- To be done:
Convert the material below into a JSON list of strings with one string per line, omitting blank lines and leaving out the pictures.

- Excerpted data:
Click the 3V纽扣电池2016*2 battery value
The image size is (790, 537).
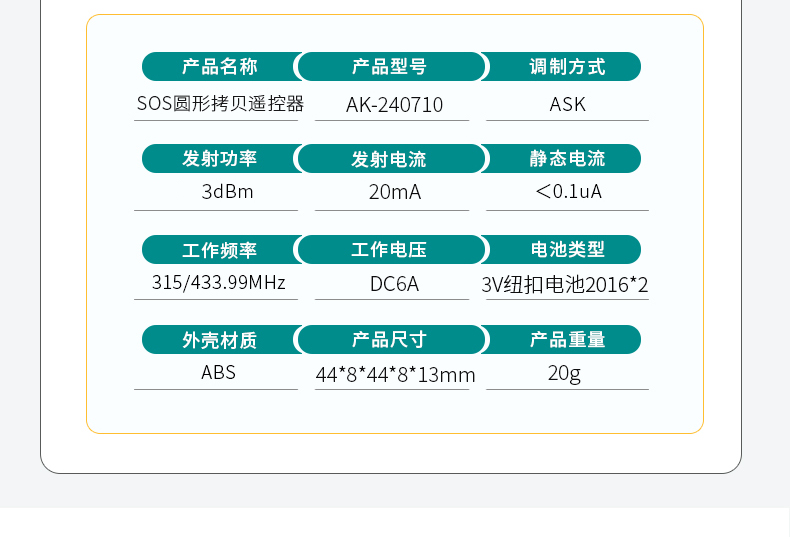[x=565, y=285]
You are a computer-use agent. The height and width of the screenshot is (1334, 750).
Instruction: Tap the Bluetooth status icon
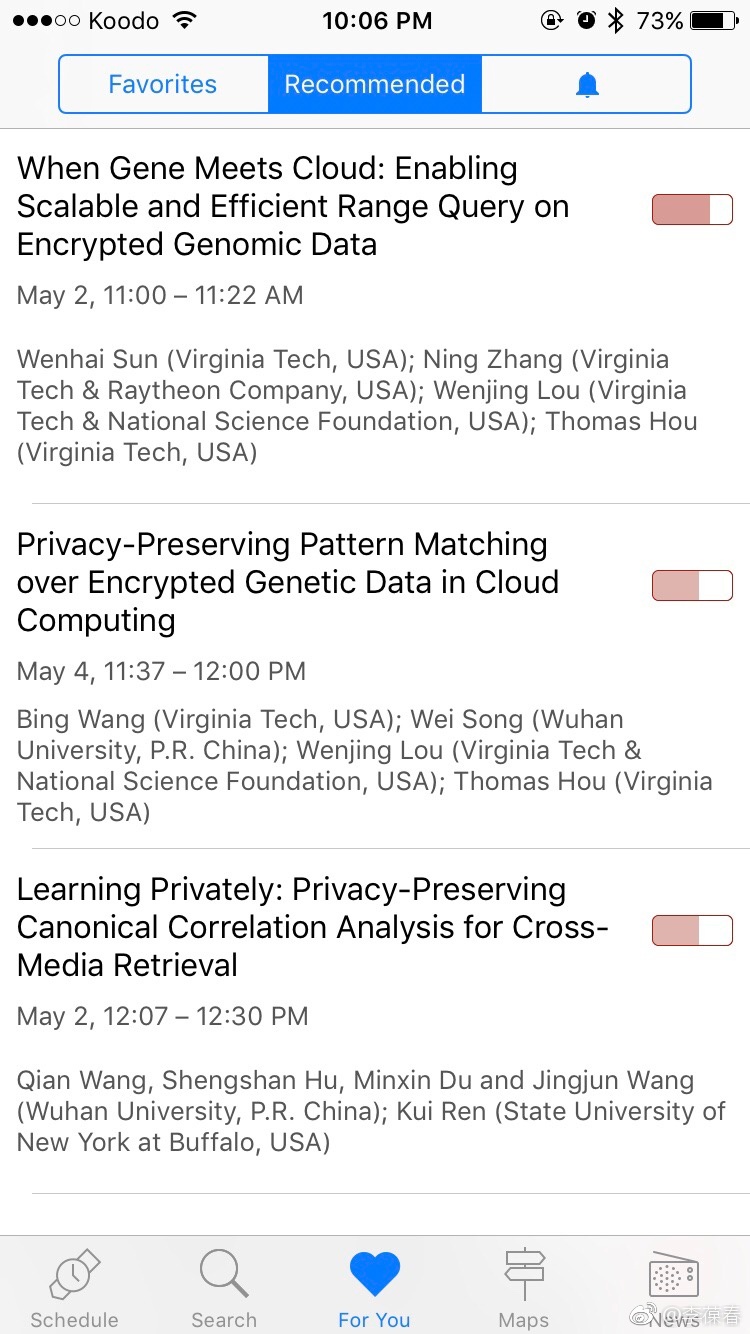[616, 21]
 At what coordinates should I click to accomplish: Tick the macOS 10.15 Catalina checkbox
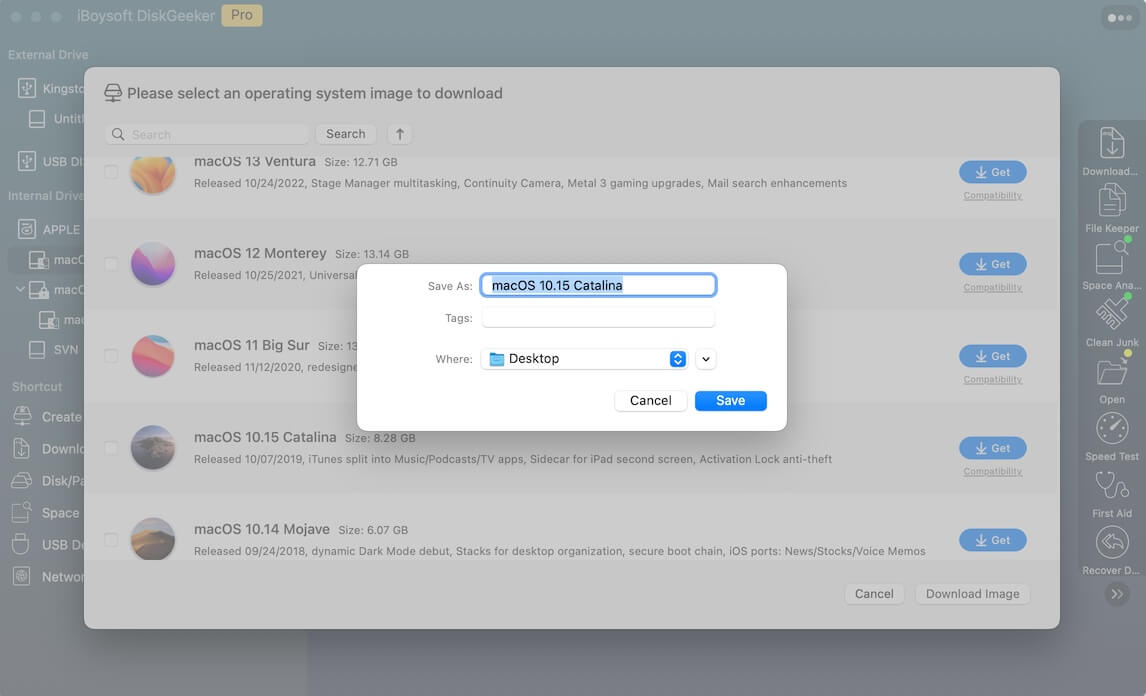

- Solved exercise:
[
  "Click the 3V纽扣电池2016*2 battery value",
  "The image size is (790, 537).",
  "[x=565, y=285]",
  "You are a computer-use agent. The height and width of the screenshot is (1334, 750).",
  "Instruction: Tap the Bluetooth status icon",
  "[616, 21]",
  " At what coordinates should I click to accomplish: Tick the macOS 10.15 Catalina checkbox"
]